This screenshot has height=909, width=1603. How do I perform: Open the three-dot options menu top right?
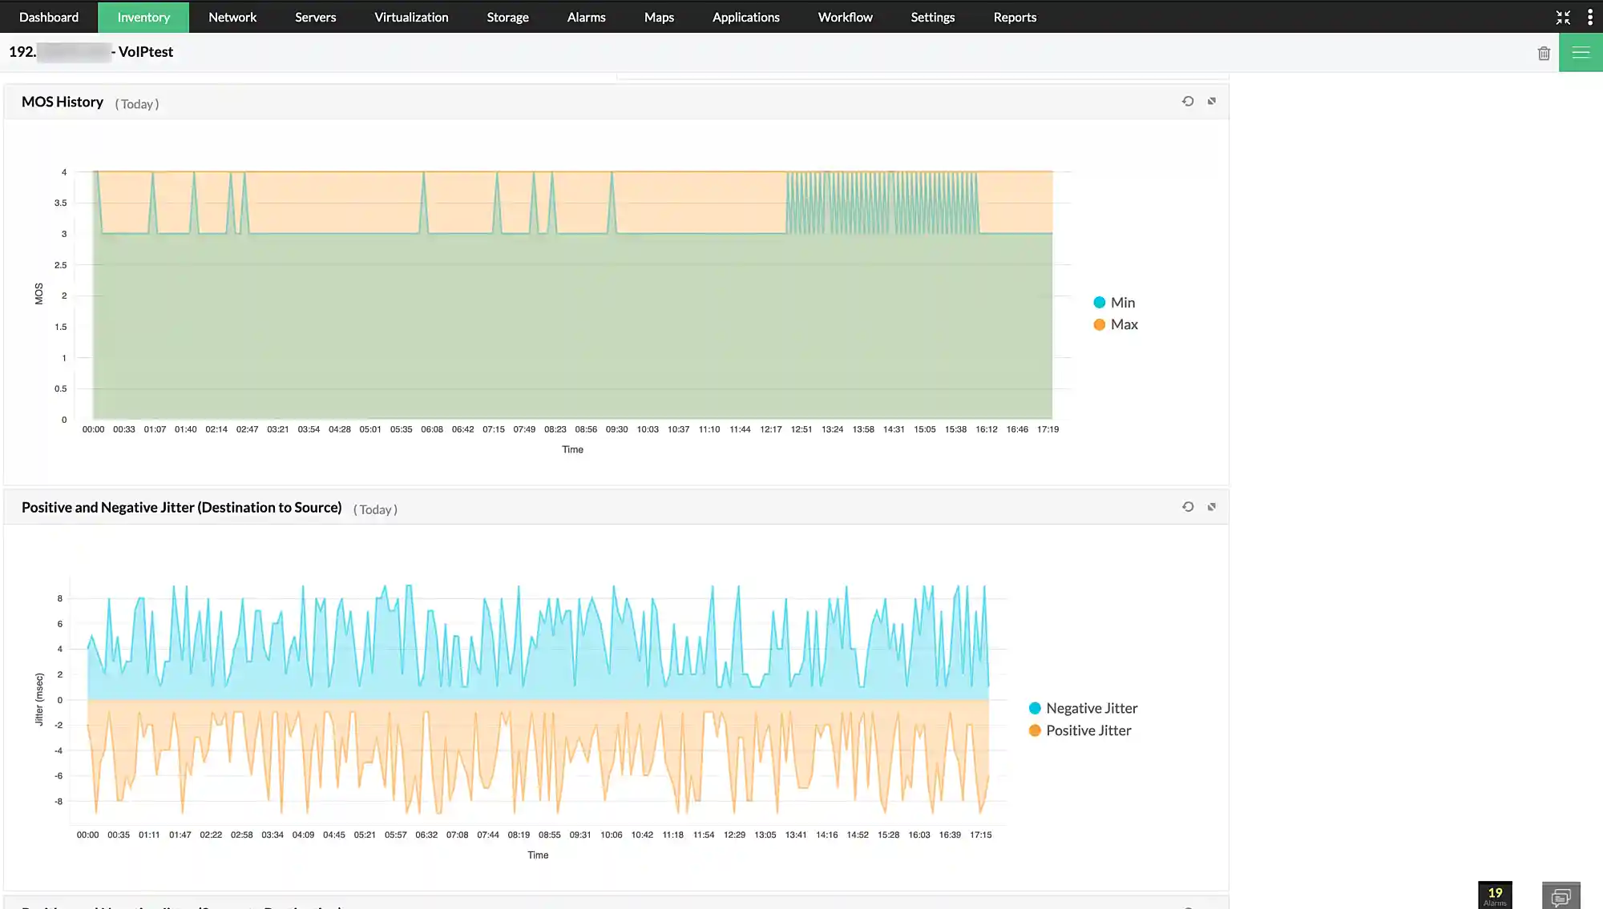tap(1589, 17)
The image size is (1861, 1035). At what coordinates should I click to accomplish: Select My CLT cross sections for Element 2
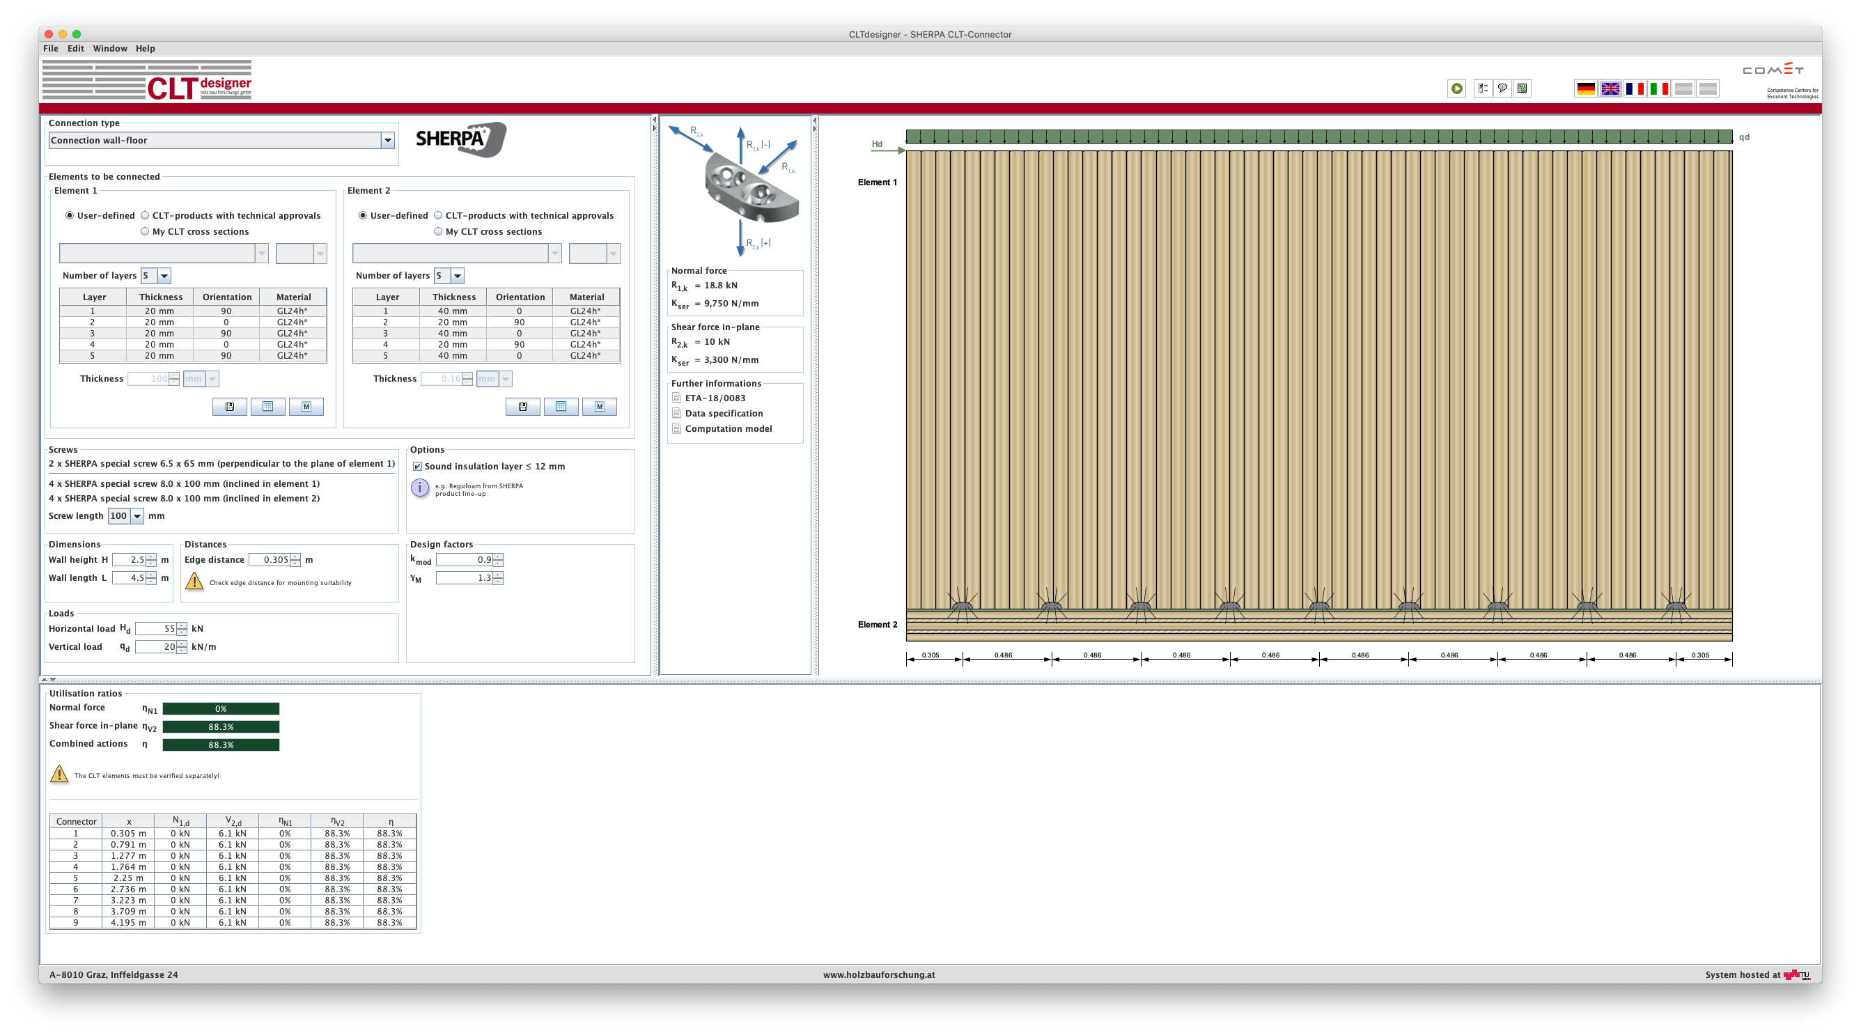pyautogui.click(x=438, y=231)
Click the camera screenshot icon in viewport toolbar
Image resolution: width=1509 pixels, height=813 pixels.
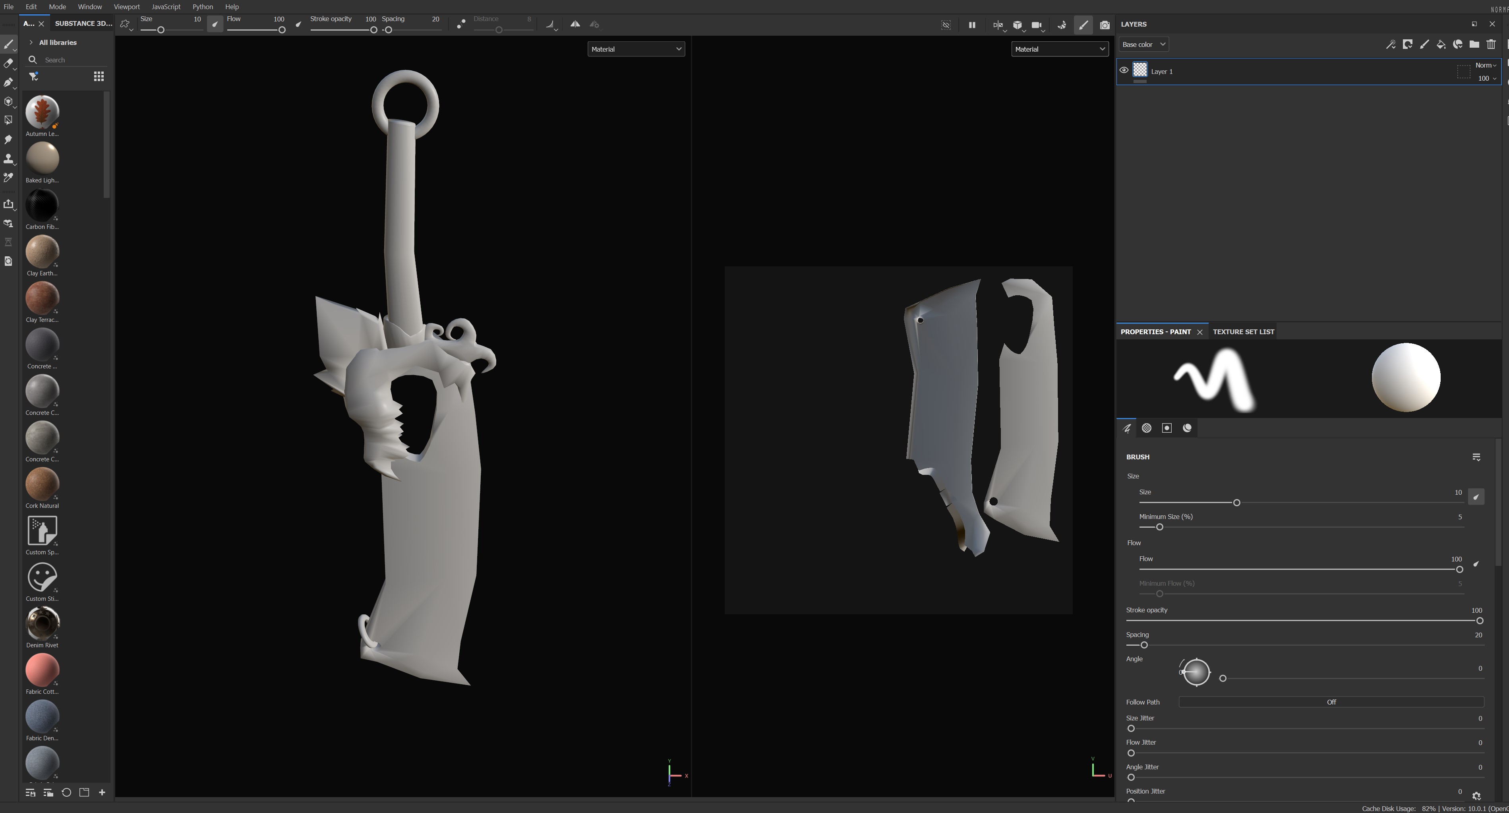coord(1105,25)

---

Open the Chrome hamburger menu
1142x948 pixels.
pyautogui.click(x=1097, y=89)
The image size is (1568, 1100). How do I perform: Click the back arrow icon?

### Aim of the exercise
Search the records line by line for the word "icon" and copy every line where it appears.

### Answer below
Click the camera screenshot icon in viewport toolbar
The image size is (1568, 1100). How do I perform: Click the back arrow icon?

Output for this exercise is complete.